Jumat, 30 September 2011

Menjadikannya Sebuah Tanya

Hari sudah menjelang sore saat bertubi-tubi hal-hal ini datang. Sebenarnya bukan masalah saya, namun saya turut merasakan. Entah empati atau saya yang sok peka. Setidaknya saya menjadi bingung karenanya. Antara satu dan lainnya semua bukan karena saya. Hanya saja karena saya selalu menjadi 'problem solver' bagi mereka maka saya pun harus turut merasakan. Ya memang demikian. Saya ada di antara-antara. Lalu pada akhirnya saya bertanya-tanya. Dan terakhir saya hanya akan bingung karenanya.

Mencoba menjadi orang baik itu jauh lebih susah dibanding menjadi jahat dan dibenci. Itu kata Simbok saya. Jadi dari kecil saya diajarkan untuk selalu menanam kebaikan agar kelak bisa memanennya. Ah, tapi kini saya ada dalam satu dilema. Ingin menolong tapi tak berdaya, dan akibatnya saya hanya jadi sosok yang tak berguna. Bukannya saya merasa tertekan olehnya, hanya saja membangun satu citra itu sungguh sulit bagi saya. Hingga nantinya saya harus memulainya dari awal mula. Dan terkutuklah saya.

Lalu kenapa saya? Sebab hanya saya yang selalu bisa dan ada. Itu kata mereka. Saya selalu berada di situasi di mana saat seseorang membutuhkan saya, maka saya ada. Dalam bahasa Jawa biasa disebut 'SELO'. sekarang kata itu bahkan biasa dijadikan hash tag dalam twitter. Sebenarnya saya tak merasa terbebani dengan hal-hal ini, saya hanya merasa terbeban saat saya tak mampu apa-apa. Tak bisa membantu bukan karena tak mau, tapi tak mampu sebab saya tak tahu lagi harus bagaimana. Bingung kan jadinya?

Maka sekarang saya tak tahu harus bagaimana. Antara tersiksa dan berusaha tak peduli. Ah, untuk yang terakhir rasanya sulit sekali. Bagaimana mungkin menjadi tak peduli pada sesuatu yang menuntut kita untuk tahu? Ya, saya mengerti. pastinya anda membaca ini dengan banyak tanya tanya. Baik setelah ini saya ceritakan duduk perkaranya. Maka baca baik-baik dan cermati!

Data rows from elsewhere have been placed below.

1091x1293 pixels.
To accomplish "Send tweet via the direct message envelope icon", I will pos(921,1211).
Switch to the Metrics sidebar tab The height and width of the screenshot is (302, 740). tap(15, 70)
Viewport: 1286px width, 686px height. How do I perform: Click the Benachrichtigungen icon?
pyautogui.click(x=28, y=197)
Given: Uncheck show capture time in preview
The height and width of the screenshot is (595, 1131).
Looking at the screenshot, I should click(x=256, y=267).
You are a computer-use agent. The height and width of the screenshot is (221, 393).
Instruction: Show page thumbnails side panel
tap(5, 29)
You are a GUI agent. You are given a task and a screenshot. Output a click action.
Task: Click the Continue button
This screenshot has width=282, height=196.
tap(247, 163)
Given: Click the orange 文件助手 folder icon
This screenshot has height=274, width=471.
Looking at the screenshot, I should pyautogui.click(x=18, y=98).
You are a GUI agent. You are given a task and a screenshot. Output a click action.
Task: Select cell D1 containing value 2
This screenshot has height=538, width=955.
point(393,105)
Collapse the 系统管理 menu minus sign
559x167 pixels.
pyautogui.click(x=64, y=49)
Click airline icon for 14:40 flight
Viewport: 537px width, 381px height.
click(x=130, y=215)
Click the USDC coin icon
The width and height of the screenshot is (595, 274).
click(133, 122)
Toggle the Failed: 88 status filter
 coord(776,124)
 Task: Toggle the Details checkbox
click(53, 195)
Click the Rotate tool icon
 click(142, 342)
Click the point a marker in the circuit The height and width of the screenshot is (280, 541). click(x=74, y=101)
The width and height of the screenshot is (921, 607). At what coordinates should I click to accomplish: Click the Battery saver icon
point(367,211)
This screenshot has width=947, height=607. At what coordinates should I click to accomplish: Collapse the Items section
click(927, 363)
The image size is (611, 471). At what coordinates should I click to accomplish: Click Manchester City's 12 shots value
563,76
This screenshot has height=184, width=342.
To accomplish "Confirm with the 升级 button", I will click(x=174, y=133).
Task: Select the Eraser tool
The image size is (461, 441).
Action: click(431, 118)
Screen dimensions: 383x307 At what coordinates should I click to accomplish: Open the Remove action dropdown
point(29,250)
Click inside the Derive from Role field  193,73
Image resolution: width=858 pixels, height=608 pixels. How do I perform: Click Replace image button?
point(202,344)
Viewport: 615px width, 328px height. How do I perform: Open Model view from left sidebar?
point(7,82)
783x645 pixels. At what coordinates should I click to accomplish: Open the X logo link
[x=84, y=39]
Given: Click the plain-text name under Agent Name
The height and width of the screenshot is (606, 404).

Siang tadi seorang kawan yang sedang tertimpa musibah SMS saya. Dia butuh 10jt untuk hari ini. sebenarnya bukan hanya sekali ini dia begini. Sebelumnya dia juga butuh beberapa uang untuk membebaskan tanahnya dari lelang. Maka dia selalu menghubungi saya. Dan saya pun tak keberatan menjadi orang yang dihubunginya. Bukan karena saya selalu membantunya, sebab urusan uang adalah hal yang tak mudah bagi saya. Saya hanya tak keberatan jika dia menghubungi saya.

Kawan saya ini sebenarnya sedang terlibat banyak masalah. Bukan hanya satu atau dua, saya yakin lebih dari itu. Semuanya masalah uang. Yang dari ceritanya bukan bersumber padanya sendiri, melainkan perbuatan orang lain yang tertimpakan padanya. Begitu kiranya. Masalahnya datang bertubi-tubi, begitu ceritanya. Dan saya di sini ada untuk menjadi sosok yang dimintai tolong untuk mencari bantuan. Bukan meminta pada saya secara langsung, sebab dia pun tahu saya tak punya. Cukup sulit bagi saya. Sebab suami saya sudah mewanti-wanti agar saya tidak terlibat masalah hutang-menghutang. Ya, dia tahu pasti urusan begitu bisa mengakibatkan banyak hal merugikan sebab dia bekerja di bank bagian kredit.

Lalu saya menceritakan ini pada anda bukan karena saya mau meminjam uang untuk teman saya. Hanya bercerita agar saya sedikit lega. Tak tahu lagi saya harus bercerita pada siapa. Dilema sebab kawan saya meminta saya mencarikan pinjaman pada kawan-kawan lain. Dilema sebab suami saya tidak mengijinkan saya meminta pinjaman pada kawan-kawan saya. Dilema sebab jika saya bercerita pada kawan lainnya maka kawan saya yang lain itu akan berbicara panjang lebar tentang hal pinjam-meminjam yang dimintai kawan saya yang sedang kesusahan itu. Ah, dilema dan sayapun hanya bisa menjadikannya sebuah tanya.